- English logo Chinese logo
- Also known as: 极速前进：冲刺！中国
- Genre: Reality competition
- Created by: Elise Doganieri Bertram van Munster
- Based on: The Amazing Race by Bertram van Munster; Elise Doganieri;
- Directed by: Chad Grochowski
- Presented by: Allan Wu 吴振天 (previously known as 吴振宇)
- Theme music composer: John M. Keane
- Country of origin: China
- Original languages: Chinese English
- No. of seasons: 3
- No. of episodes: 36

Production
- Executive producer: Xia Jing
- Producers: Yi YangTian, Diao ShuWen, Julliet Pan
- Editors: Julliet Pan Yi YangTian
- Running time: 60–90 minutes
- Production companies: Fly Films (2010) She&Jul Films (2011) Boxtop Studios (2012)

Original release
- Network: International Channel Shanghai (English) Dragon TV (Chinese; since season 2)
- Release: August 8, 2010 – November 11, 2012

Related
- International versions

= The Amazing Race: China Rush =

Chinese adventure reality game show

The Amazing Race: China Rush (极速前进：冲刺！中国 (Jísù Qiánjìn: Chōngcì! Zhōngguó)) is a Chinese reality competition show based on the American series The Amazing Race. Following the premise of other versions in the Amazing Race franchise, the show follows teams of two as they race across China. Each season is split into legs, with teams tasked to deduce clues, navigate themselves in foreign areas, interact with locals, perform physical and mental challenges, and travel by air, boat, car, taxi, and other modes of transport. Teams are progressively eliminated at the end of most legs for being the last to arrive at designated Pit Stops. The first team to arrive at the Finish Line wins a trip around the world.

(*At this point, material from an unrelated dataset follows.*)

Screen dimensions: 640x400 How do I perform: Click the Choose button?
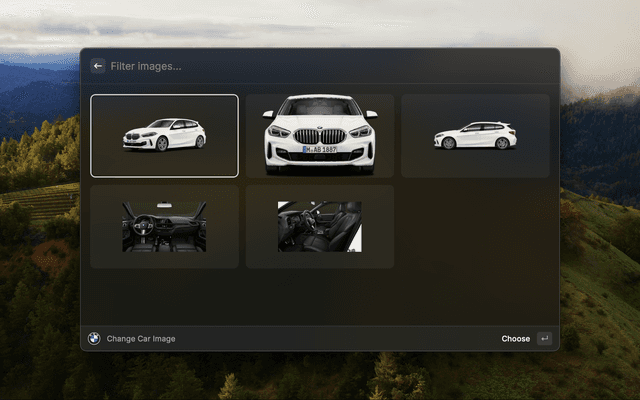(x=516, y=339)
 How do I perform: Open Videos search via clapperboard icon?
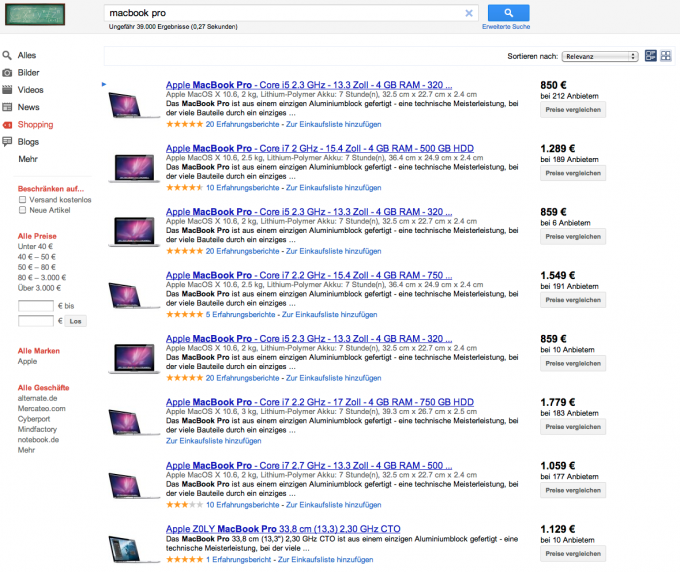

In March 2010, a Chinese version of the show was announced by the Disney-ABC International Television Asia Pacific. The show was produced by Shanghai-based international production company Fly Films, which had previously produced Shanghai Rush in 2009, a showed heavily influenced by The Amazing Race. The first series was filmed in April/June 2010 and broadcast in August 2010 by International Channel Shanghai. Starting with the second season, it was announced that Dragon TV would broadcast a Chinese-language version of the show. The host for the show is Singapore based Chinese-American actor Allan Wu, who was also the host of The Amazing Race Asia.

==The Race==
The Amazing Race: China Rush is a reality television competition between teams of two in a race around China. Each season starts in Shanghai and is divided into a number of legs wherein teams travel and complete various tasks to obtain clues to help them progress to a Pit Stop where they are given a chance to rest and recover before starting the next leg. The first team to arrive at a Pit Stop is often awarded a prize, while the last team is normally eliminated (except in non-elimination legs, where the last team to arrive may be penalized in the following leg). The final leg is run by the last three remaining teams, and the first to arrive at the final destination wins a trip around the world.

===Teams===

Each of teams are composed of two individuals who have some type of relationship to each other.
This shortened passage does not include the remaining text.